╔══
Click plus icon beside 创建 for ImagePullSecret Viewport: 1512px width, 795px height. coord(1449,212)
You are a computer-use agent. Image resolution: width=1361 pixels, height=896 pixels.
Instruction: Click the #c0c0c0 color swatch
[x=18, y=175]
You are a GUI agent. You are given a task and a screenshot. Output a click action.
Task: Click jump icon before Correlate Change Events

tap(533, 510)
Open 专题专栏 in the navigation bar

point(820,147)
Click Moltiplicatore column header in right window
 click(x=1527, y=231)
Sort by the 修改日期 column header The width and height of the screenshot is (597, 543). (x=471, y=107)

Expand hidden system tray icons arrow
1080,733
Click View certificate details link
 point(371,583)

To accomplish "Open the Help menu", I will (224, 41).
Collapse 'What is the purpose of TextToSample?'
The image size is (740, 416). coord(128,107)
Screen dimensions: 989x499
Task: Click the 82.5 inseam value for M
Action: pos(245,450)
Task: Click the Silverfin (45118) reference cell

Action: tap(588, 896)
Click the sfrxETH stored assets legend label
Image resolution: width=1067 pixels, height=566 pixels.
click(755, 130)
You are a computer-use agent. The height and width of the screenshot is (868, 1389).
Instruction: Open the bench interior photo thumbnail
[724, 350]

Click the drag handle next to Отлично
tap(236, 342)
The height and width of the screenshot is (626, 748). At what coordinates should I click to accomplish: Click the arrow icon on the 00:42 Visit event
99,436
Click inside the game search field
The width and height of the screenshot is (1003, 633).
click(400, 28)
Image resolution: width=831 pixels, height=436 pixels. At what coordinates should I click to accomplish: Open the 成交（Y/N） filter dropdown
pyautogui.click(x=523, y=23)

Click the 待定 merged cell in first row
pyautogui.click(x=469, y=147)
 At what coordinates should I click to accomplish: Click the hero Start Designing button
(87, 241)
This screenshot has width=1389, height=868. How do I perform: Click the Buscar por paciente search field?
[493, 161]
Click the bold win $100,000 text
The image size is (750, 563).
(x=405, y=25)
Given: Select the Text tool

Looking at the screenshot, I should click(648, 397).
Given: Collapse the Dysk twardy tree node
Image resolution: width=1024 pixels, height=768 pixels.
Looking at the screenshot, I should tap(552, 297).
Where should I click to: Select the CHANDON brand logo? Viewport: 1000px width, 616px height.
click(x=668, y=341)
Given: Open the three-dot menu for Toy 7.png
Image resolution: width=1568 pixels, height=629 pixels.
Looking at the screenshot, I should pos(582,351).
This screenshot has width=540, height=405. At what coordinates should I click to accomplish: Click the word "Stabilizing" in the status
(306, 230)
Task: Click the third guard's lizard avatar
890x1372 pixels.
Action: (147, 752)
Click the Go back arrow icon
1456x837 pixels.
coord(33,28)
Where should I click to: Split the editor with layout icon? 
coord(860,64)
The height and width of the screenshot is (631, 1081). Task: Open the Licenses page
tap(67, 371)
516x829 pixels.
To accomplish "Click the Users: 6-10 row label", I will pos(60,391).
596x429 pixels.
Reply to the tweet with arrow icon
╚══
◆ AIM ◆
Duplicate the records above, starting with the line that contains "You are a GUI" and going on through the line that contains "Action: tap(588, 896)".

◆ ANSWER TO THIS PROBLEM ◆
You are a GUI agent. You are given a task and a screenshot. Output a click action.
Task: Click jump icon before Correlate Change Events

tap(533, 510)
Open 专题专栏 in the navigation bar

point(820,147)
Click Moltiplicatore column header in right window
 click(x=1527, y=231)
Sort by the 修改日期 column header The width and height of the screenshot is (597, 543). (x=471, y=107)

Expand hidden system tray icons arrow
1080,733
Click View certificate details link
 point(371,583)

To accomplish "Open the Help menu", I will (224, 41).
Collapse 'What is the purpose of TextToSample?'
The image size is (740, 416). coord(128,107)
Screen dimensions: 989x499
Task: Click the 82.5 inseam value for M
Action: pos(245,450)
Task: Click the Silverfin (45118) reference cell

Action: tap(588, 896)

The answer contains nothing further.